The museum offers twelve distinct guided tours, including visits to re-created tenement homes, neighborhood walking tours, discussion programs, and costumed interpretation programs. While focusing on different ethnic groups and time periods, the tours cover much of the same ground—a brief history of Manhattan and immigration, tenement conditions and regulations, and the challenges of adjusting to American life, supplemented by personal anecdotes and artifacts. If you only have time for one tour and want the broadest overview, opt for “Hard Times” (call in advance to arrange a sign language tour; the “Shop Life” tour is the only wheelchair-accessible tour).

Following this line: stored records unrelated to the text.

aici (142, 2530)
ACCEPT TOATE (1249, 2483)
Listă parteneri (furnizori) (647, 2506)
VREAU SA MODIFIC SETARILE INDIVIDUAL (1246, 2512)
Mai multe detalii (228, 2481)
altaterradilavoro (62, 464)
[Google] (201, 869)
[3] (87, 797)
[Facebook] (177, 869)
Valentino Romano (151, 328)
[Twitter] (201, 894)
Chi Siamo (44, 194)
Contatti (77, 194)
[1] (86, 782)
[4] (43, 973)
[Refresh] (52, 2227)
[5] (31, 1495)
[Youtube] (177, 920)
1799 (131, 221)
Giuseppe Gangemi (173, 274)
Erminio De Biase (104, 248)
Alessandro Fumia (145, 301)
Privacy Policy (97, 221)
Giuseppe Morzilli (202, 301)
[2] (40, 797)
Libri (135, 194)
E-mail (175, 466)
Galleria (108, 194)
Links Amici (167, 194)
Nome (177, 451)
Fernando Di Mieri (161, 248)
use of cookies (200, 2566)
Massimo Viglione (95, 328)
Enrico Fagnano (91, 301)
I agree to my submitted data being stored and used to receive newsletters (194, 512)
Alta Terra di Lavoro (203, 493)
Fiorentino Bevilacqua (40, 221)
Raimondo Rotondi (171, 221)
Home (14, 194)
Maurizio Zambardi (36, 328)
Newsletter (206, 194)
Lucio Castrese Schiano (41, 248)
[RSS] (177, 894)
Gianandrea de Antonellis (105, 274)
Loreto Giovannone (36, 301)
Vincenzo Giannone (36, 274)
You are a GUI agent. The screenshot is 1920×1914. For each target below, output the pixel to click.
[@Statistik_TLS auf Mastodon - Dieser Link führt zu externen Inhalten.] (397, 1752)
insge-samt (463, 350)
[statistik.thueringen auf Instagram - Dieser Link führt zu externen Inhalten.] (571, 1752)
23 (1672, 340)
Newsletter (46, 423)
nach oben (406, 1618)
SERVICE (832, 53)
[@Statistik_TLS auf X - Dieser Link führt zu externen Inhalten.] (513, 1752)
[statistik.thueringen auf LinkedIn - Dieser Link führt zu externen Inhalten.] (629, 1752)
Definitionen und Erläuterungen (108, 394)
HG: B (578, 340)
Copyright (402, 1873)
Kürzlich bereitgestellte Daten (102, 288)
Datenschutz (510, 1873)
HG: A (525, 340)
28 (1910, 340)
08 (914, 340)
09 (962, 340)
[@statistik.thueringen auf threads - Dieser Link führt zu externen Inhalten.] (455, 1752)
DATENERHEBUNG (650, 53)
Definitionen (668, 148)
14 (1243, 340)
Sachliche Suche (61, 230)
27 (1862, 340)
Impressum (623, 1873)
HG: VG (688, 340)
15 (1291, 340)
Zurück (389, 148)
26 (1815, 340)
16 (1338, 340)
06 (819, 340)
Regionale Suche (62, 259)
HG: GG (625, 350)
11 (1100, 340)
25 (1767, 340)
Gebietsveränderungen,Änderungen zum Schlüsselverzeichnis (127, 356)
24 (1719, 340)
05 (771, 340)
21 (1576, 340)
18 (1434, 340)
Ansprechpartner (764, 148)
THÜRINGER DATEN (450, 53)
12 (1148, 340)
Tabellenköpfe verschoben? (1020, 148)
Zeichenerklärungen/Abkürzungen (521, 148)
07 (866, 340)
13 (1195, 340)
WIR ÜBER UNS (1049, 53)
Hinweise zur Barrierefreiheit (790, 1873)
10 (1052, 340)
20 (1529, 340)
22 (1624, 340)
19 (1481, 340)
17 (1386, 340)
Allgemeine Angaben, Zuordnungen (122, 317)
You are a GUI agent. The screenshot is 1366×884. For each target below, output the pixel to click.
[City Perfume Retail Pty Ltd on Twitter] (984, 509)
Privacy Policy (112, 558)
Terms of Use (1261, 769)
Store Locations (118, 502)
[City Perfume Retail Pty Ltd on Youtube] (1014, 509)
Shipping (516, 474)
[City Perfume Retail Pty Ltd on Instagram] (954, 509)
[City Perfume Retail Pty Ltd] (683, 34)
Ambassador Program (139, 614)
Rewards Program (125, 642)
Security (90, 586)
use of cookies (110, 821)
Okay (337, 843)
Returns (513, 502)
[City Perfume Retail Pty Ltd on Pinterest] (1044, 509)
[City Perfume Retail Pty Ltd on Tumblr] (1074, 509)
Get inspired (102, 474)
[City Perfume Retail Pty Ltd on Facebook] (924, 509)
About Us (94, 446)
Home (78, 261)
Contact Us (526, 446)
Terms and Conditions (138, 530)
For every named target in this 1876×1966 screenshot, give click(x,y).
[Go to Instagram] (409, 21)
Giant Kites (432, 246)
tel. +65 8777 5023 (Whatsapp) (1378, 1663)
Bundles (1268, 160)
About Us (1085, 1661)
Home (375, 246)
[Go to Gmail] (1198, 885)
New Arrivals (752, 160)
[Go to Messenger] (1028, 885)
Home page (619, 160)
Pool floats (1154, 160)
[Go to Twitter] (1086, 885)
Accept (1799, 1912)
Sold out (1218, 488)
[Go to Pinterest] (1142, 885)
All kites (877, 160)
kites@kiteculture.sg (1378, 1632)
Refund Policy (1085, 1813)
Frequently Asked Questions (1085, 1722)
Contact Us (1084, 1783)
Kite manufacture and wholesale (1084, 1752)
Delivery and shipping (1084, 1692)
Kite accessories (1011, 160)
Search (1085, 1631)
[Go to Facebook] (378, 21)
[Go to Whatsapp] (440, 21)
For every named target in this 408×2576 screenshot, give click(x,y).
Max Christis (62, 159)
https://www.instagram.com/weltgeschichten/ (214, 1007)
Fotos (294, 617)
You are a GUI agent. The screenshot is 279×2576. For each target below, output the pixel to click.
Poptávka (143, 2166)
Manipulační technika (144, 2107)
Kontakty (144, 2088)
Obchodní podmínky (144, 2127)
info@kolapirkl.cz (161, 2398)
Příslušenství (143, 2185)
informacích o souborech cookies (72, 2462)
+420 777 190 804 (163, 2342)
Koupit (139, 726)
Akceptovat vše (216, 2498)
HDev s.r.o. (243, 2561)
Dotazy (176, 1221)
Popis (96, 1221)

Visitor’s Center & Gift Shop
Stop here to purchase tickets for the guided tour, but be sure to carve out extra time for the fabulous browsing: black-and-white historic postcards, journals, kids’ toys, hip souvenirs, and a slew of books on New York, cultural studies, urban studies, Judaica, travel, cooking, and more. Still have time to kill? A film about immigration produced by the museum plays continuously in an adjoining room.

Walking Tours
In addition to the tenement tours, the museum offers five walking tours of the historic Lower East Side, including “Foods of the Lower East Side,” which includes tastings of local delicacies. They take place from April through December.

Parties
Check the website for information on space rentals and private events.

Classes & Lectures
The museum’s lofty mission extends beyond tours and archival work to encompass teacher training workshops and education programs on urban life and culture.